London for the grand prix

2010 March 15
by Stu

On Saturday I got a lift to London with Gordon and Claire because they were going to see Noel Fielding and I was going to watch the grand prix with JonP, Emma, Rachel, and then JonP’s friends Sam and Stephanie too.

On the Saturday night I met JonP at Oxford Circus and we went to Hamburger + and had burgers and Coke floats. From there we went for a fairly long walk around parts of London. I saw Nelson’s Column, Big Ben, and some stuff like that, and then we walked right under the London Eye and along the south bank of the Thames for a while until we reached the OXO Tower (snigger).

We found a pub there, but it was too busy, so we walked into the city again where we found a bar that was too quiet. I said the next bar would be “juuuust right,” and JonP said “only until the bears get back.”

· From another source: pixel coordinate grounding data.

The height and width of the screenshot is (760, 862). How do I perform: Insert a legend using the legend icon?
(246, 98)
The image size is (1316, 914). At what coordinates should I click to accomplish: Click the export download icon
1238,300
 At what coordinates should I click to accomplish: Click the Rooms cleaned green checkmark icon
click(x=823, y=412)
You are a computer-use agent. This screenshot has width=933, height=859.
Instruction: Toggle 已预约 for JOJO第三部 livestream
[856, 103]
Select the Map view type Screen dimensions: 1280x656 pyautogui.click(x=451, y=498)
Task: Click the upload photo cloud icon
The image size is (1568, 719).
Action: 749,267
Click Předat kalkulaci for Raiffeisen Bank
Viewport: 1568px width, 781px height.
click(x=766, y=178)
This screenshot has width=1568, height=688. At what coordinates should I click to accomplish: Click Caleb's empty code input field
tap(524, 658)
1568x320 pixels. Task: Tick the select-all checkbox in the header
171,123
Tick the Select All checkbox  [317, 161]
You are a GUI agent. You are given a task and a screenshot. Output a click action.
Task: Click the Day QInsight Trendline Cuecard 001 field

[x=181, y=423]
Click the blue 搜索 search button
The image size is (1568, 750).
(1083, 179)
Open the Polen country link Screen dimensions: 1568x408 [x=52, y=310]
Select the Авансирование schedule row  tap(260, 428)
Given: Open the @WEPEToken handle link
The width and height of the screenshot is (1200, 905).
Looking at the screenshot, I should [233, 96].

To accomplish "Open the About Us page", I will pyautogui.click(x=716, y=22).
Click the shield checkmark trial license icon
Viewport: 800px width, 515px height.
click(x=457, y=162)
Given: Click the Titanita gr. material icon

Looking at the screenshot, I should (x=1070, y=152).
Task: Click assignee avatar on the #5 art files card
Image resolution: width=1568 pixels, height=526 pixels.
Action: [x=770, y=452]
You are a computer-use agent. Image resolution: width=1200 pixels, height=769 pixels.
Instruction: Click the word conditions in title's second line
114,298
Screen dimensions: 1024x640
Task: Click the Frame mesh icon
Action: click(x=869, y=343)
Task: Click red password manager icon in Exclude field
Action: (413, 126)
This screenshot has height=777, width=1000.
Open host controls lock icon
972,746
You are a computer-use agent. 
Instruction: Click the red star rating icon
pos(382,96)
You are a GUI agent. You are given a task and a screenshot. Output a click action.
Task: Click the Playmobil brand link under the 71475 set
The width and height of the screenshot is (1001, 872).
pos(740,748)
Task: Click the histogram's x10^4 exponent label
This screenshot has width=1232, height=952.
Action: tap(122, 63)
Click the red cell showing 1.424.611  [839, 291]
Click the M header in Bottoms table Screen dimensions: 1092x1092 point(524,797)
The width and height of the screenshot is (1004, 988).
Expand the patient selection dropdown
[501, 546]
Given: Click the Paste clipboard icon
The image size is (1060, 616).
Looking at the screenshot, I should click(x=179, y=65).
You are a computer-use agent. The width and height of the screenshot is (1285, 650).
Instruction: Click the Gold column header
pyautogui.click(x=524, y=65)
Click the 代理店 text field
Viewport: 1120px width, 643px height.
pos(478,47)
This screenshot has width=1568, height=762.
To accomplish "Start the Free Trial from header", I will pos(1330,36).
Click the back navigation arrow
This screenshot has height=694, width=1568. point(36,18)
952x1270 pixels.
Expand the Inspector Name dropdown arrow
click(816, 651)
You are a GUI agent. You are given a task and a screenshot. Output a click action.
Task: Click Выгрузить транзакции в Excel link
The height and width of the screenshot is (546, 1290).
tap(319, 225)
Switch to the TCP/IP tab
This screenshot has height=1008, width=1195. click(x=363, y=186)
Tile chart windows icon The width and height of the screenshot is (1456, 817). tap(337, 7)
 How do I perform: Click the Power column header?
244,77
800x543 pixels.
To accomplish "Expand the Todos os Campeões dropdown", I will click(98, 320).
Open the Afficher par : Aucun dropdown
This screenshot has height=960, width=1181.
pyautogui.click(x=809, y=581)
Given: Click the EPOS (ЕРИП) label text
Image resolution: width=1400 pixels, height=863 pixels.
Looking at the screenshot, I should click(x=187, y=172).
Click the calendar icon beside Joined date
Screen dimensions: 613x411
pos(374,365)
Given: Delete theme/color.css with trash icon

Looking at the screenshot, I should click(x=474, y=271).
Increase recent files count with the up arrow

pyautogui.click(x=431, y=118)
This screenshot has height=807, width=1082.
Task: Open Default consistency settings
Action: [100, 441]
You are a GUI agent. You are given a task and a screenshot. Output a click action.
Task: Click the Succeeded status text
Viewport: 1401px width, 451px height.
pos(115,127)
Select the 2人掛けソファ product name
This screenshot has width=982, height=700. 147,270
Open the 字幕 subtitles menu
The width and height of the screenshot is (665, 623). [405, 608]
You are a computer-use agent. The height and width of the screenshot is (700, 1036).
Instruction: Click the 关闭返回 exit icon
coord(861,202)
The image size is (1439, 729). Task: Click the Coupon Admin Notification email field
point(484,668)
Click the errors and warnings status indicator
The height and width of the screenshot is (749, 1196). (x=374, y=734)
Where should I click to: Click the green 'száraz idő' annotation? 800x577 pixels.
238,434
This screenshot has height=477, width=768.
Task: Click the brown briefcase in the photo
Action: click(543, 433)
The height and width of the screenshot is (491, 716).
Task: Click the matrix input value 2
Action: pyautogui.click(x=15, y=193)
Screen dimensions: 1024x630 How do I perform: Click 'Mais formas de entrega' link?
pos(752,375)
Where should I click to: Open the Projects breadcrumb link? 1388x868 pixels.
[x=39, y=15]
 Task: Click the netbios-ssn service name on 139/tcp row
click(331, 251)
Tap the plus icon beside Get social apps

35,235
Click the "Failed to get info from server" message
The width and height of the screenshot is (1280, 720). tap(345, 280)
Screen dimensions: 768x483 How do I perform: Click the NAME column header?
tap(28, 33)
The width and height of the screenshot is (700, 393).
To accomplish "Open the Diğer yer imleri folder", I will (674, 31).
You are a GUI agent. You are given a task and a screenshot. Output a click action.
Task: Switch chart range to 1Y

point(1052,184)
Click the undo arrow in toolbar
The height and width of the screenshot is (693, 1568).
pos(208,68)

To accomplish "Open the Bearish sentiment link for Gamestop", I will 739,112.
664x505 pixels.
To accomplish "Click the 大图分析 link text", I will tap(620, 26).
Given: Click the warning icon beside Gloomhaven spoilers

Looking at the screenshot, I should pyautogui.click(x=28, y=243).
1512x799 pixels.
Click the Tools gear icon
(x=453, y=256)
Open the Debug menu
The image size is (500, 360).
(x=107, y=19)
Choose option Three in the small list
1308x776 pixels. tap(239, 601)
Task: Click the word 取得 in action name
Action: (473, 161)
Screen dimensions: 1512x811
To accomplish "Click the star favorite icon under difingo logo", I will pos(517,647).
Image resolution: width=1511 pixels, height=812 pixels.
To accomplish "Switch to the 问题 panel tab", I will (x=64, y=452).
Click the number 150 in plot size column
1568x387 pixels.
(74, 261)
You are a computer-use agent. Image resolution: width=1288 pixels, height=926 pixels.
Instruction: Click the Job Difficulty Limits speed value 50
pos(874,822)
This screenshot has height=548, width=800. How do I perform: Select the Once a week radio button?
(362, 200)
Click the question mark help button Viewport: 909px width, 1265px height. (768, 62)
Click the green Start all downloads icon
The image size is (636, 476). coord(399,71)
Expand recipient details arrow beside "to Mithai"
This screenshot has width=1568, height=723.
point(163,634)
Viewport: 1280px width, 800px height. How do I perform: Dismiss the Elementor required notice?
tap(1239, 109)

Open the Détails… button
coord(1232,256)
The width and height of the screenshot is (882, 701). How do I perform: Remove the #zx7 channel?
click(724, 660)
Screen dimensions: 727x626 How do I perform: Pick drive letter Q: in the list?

We reached a third bar on the way to another and decided to go in. It was a Canadian themed bar. JonP got the first round of Sailor Jerry at just over £12 for 2 drinks. We moved away from the bar, and this was when we noticed that there was a stuffed bear in a glass case right beside us. I don’t know how to work out the chances of something like that, but they must be absolutely minuscule!

From there we went to a bar called The Porterhouse and had a couple of pints of Frulli. A man we introduced to Frulli did not like it at all! One of the rounds came to £8.80 and I gave JonP £10 for it. Imagine my surprise when he gave me £8.80 change! The bartender apparently isn’t very good at his job. :D

After that we went for a walk that took us through Soho at night. A very interesting place, to say the least. One woman asked if I was looking for girls and one man asked if I was looking for anything, and JonP and I agreed that he probably meant pretty much anything.

We took the world’s longest route to the next bar, which was a blues bar. We spent the rest of the night in there drinking Sailor Jerry, listening to a band who sounded like they performed the original recording of the Pulp Fiction theme tune (they actually did play it, as did the following band), and hanging out with a couple from Sleaford named Daryll and Kerry.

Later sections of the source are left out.